WRITTEN PROBLEM:
Can you reproduce, word for word, the data below, starting with the line that contains "You are a computer-use" and going on through the line that contains "[1061, 703]"? Leave the pictures out of your answer.

ENTRIES SHOWN:
-- BEGIN --

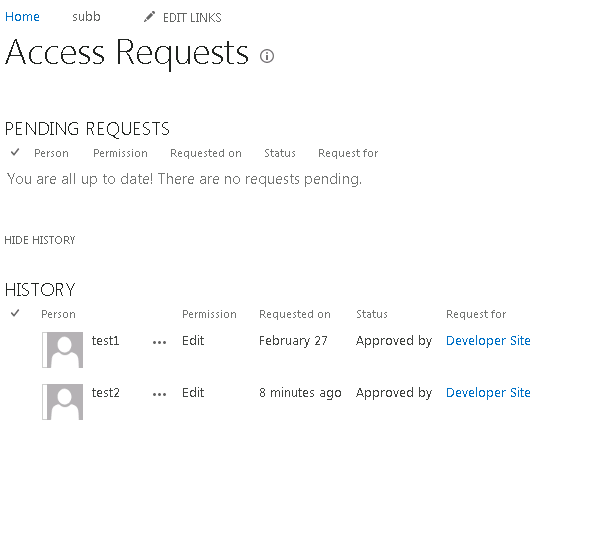Collapse history using HIDE HISTORY
The image size is (592, 542).
tap(40, 240)
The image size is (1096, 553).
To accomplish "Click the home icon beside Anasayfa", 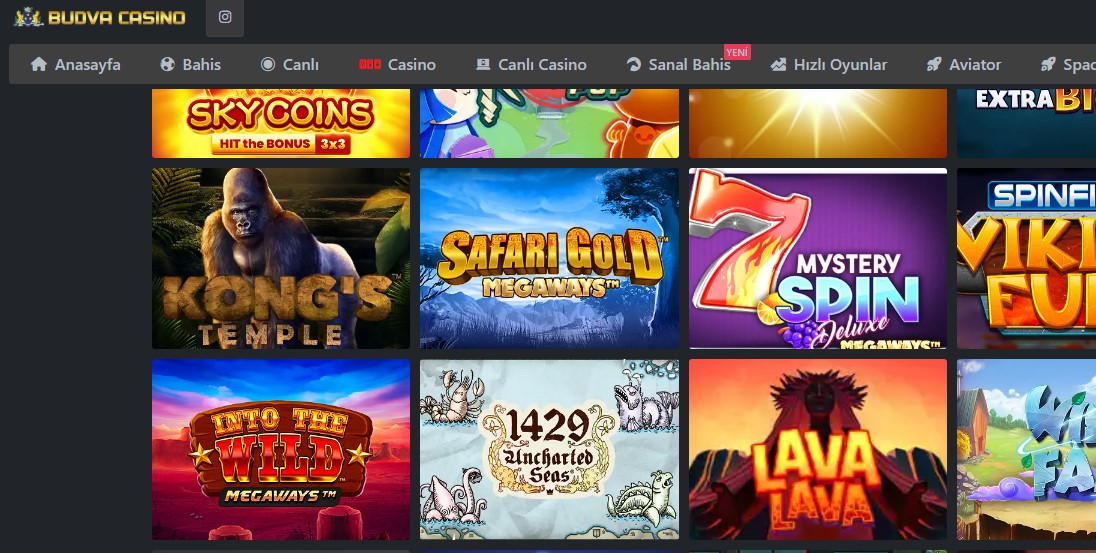I will pos(39,64).
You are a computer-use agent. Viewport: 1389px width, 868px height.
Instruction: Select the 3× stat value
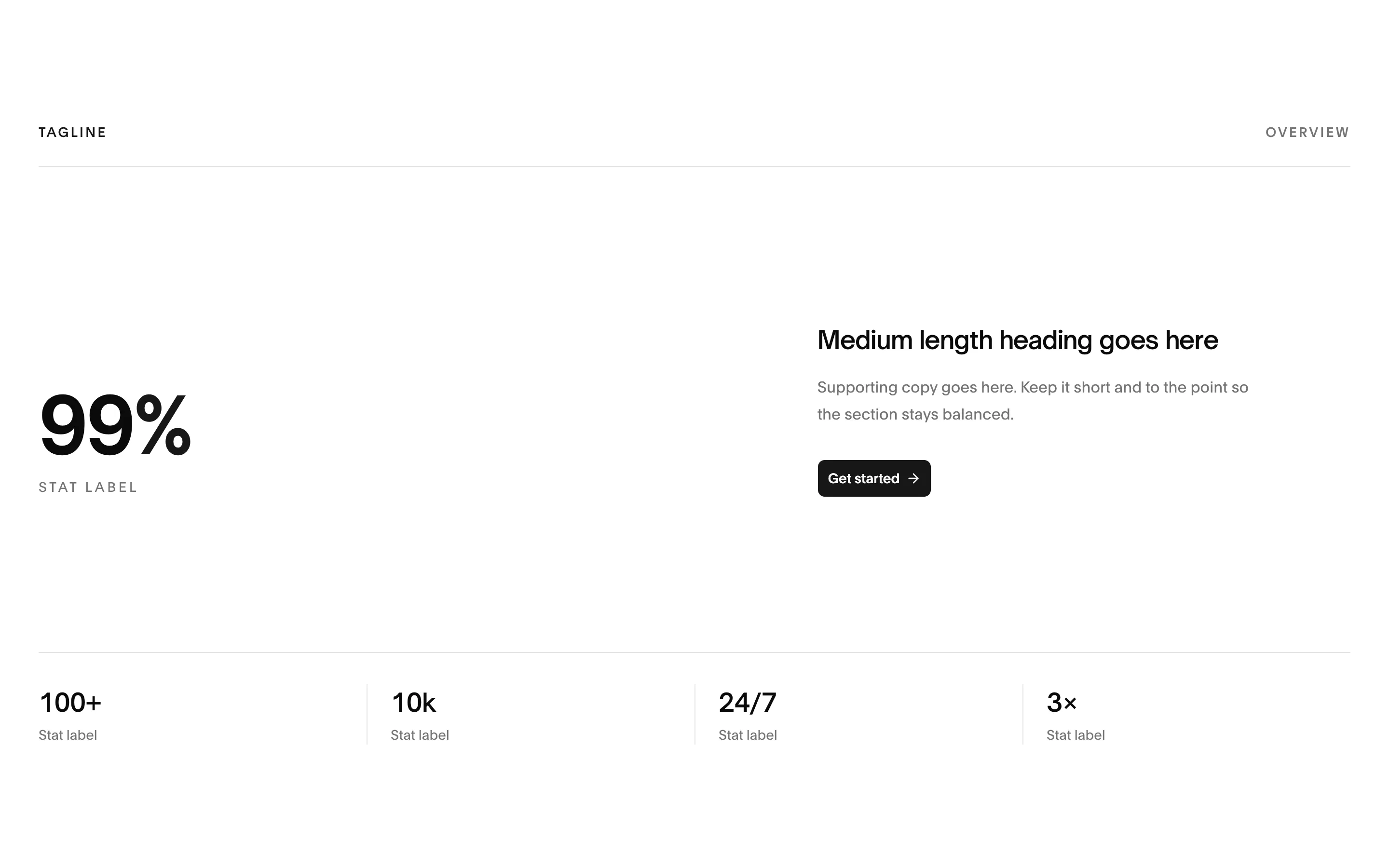[1061, 703]
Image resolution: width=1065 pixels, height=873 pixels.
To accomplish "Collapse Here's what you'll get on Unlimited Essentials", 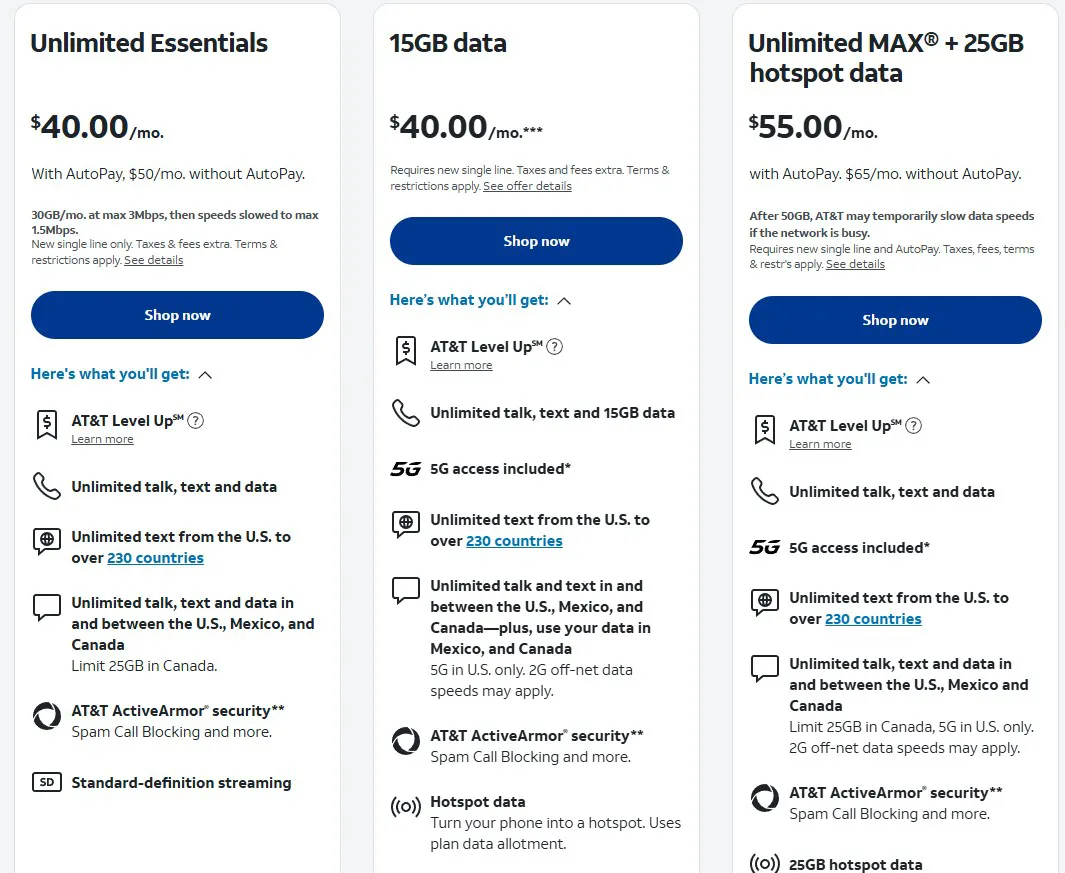I will point(206,374).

-- END --

REPLY:
You are a computer-use agent. Viewport: 1389px width, 868px height.
Instruction: Select the 3× stat value
[1061, 703]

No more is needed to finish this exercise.